Pulitzer spent the summer and fall of 1909 on the Liberty cruising from northern Europe to the area around Gibraltar, with short stays in port cities and one in Carlsbad for another cure. Back in the United States, the legal proceedings against him and his newspaper ground on. The government prepared to prove the articles untrue by tapping into its huge archive of documents relating to the acquisition of the canal and even deposing all the members of the junta in Panama.

Although they felt they had the upper hand when it came to the law, Pulitzer’s lawyers took no chances. They dispatched their own investigators to Washington, Paris, and Panama to uncover proof confirming charges of corruption involving the canal. If they succeeded, not only would they have an irrefutable defense, but the World would have the scoop of the century. This undertaking, however, became increasingly expensive when Pulitzer’s lawyers decided to use rogatory commissions that would permit the taking of testimony usable in a U.S. court. The Justice Department insisted that Pulitzer pay the travel and lodging costs of its attorneys who had to witness the hearings.

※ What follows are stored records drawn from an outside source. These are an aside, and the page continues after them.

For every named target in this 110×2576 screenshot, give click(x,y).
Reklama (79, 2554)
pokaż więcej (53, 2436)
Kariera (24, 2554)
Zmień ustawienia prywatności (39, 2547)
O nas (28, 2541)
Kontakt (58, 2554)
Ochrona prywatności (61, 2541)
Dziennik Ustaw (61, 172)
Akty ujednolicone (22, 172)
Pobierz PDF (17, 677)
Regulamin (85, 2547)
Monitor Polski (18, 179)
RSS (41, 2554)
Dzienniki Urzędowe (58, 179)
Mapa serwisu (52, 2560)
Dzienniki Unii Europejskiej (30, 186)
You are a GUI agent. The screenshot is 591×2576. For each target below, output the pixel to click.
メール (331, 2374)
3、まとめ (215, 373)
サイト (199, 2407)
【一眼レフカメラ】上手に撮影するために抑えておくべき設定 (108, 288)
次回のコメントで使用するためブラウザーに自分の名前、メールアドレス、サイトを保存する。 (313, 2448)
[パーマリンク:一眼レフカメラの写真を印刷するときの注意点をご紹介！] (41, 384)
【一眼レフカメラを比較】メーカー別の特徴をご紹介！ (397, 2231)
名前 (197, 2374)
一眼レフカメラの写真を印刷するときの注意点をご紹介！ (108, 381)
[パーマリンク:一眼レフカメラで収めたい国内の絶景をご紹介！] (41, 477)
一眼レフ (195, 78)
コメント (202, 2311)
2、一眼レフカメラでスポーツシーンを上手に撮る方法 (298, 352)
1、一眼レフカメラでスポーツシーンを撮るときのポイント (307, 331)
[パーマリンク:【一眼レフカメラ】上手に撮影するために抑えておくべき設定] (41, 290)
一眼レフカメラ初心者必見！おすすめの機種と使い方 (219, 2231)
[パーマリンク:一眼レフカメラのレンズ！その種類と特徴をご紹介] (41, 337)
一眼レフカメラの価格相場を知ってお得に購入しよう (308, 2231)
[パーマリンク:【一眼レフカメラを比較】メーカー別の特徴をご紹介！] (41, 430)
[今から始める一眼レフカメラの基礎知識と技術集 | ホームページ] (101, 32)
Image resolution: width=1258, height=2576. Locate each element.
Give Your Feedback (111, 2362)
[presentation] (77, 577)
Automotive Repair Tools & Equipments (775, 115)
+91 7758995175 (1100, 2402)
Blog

Each side believed its foreign research benefited its case. From Paris, McNamara wrote to George W. Wickersham, Taft’s attorney general, that “the witnesses who had testified have not only not substantiated in the smallest degree the contentions of the World, but have rejected their allegations in toto and have established more thoroughly the utter falsity of the libels.” On the other hand, the World’s reporter Earl Harding, who accompanied the lawyers to Paris, was convinced that a ledger he obtained showed the collusion of American investors in acquiring French canal stock to benefit from the U.S. payment.